10. General Settings » Anomaly Detection

The anomaly detection engine can be configured in Configuration » General Settings » Anomaly Detection. The detection of anomalies also needs to be enabled individually for each subnet defined in the IP Zone.


Deduplication prevents the reporting of multiple anomalies for the same attack when the attack is matched by multiple decoders which are included within each other. Without this feature, if you define a 500k pps threshold for the IP decoder, a 400k pps threshold for the TCP decoder and a 30k pps threshold for the TCP+SYN decoder, and a 600k pps TCP+SYN attack is being received, the Sensor will detect three anomalies, one for each decoder. With this feature on, the Sensor will report a single anomaly for the most specific decoder, which in this case is TCP+SYN. Select the first option to disable this feature. Select the second option to enable it. Select the third option also to ignore anomalies for bits/s thresholds when similar anomalies exist for packets/s thresholds.

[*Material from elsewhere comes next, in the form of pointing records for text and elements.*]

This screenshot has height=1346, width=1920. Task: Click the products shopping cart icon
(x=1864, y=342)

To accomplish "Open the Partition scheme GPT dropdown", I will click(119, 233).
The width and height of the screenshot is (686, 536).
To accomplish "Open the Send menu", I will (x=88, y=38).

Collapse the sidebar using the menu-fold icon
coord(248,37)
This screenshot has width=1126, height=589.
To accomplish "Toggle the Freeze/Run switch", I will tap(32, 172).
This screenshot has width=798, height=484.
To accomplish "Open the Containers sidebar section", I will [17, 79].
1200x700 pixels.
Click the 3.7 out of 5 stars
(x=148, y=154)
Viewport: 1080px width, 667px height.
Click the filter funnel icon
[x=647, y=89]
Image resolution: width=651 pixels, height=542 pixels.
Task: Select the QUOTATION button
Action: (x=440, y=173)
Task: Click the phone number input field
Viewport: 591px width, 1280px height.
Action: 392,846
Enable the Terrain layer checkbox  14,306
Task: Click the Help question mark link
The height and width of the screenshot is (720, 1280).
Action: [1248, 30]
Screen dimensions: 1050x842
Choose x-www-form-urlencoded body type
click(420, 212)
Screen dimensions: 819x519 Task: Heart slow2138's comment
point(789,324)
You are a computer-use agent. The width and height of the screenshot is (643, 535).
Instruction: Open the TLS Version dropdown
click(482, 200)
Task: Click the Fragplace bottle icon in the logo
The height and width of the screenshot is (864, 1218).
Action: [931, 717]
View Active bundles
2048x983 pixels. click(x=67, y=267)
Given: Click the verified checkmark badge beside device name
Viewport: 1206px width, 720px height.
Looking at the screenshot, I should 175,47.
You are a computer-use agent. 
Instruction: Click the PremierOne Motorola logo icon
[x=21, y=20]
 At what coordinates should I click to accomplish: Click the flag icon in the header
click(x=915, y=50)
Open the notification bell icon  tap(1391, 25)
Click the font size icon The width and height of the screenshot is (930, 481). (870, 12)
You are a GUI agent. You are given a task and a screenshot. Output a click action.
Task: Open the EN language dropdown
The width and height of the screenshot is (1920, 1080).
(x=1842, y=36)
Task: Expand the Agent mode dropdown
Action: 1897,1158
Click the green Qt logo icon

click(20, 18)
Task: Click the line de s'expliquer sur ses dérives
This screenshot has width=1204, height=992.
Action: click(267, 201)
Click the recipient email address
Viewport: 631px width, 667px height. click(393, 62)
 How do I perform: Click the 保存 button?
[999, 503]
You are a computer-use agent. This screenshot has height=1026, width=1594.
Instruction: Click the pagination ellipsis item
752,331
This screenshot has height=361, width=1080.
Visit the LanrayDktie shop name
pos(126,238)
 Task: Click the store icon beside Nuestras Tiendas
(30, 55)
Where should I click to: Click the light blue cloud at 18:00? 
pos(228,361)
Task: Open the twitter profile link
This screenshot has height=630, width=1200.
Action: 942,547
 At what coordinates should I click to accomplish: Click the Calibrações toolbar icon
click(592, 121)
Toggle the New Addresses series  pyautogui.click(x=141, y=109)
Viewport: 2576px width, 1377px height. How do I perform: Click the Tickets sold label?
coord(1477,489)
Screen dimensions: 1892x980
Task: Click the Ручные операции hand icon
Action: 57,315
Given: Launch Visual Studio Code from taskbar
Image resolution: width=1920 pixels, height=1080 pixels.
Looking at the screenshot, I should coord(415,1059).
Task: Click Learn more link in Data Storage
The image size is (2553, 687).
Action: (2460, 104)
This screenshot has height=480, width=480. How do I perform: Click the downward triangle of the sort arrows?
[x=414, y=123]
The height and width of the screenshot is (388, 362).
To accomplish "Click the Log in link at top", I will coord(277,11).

Delay Reporting can be used to avoid reporting anomalies shorter than a predefined number of seconds. When using Flow Sensor, the flow delay must be taken into consideration.

Expiration Interval lets you select the number of minutes of inactivity before anomalies expire. The default value is 5 minutes.

Expiration Function can be used to increase (linearly or exponentially, both for up to 24 hours) the number of minutes of inactivity before recurring anomalies expire. The system takes into account similar anomalies received in the previous seven days.

Wanguard Sensor detects traffic anomalies using two different methods:

10.1. Threshold Anomalies

Threshold Anomalies are breaches of user-defined traffic thresholds. The thresholds can be defined inside IP Zones for the decoders enabled in the Threshold Anomaly Decoders list. Decoders represent internal functions (traffic dissectors) that differentiate and classify the underlying protocols of each packet or flow. Enable only the decoders for which you need to define thresholds.

Thresholds can include either absolute values (e.g. IP receives 100k UDP packets/s) or percentage values (e.g. IP receives 30% UDP packets/s). To prevent Percentage Thresholds from being triggered for small amounts of traffic, configure minimum packets/s and bits/s values. Percentage values are calculated based on the rates of the monitored interface, for the same decoder. E.g., for an interface that receives 100k UDP packets/s, a 30% UDP packets/s threshold defined for a single IP triggers an anomaly when the IP receives over 30k UDP packets/s.

10.2. Profile Anomalies

Profile Anomalies are detected through a behavioral recognition approach. After enabling in IP Zone the profile anomaly detection for a subnet or host, RRDTool builds a behavioral traffic graph for a 24 hour period which can be viewed in Reports » IP Addresses » [Subnet] » Profile Graphs. Wanguard Sensor detects any activity that deviates from the expected traffic levels of the protected subnets, albeit only for the IP decoder.

In most cases, the Threshold Anomalies approach is much reliable and useful. Also, profile anomaly detection is possible only for hosts and subnets that have a predictable traffic pattern. Larger subnets are usually more predictable than smaller subnets. To reduce the number of false positives, adjust the deviation percent and minimum packet and bit rates, or use the much more reliable method of defining thresholds.

Deviation % represents the maximum allowed deviation from the expected traffic before triggering a profile anomaly. A value of 100 allows traffic up to twice (100% expected + 100% deviation) the expected value.

Users should not modify the values from the Advanced Profiling Parameters panel.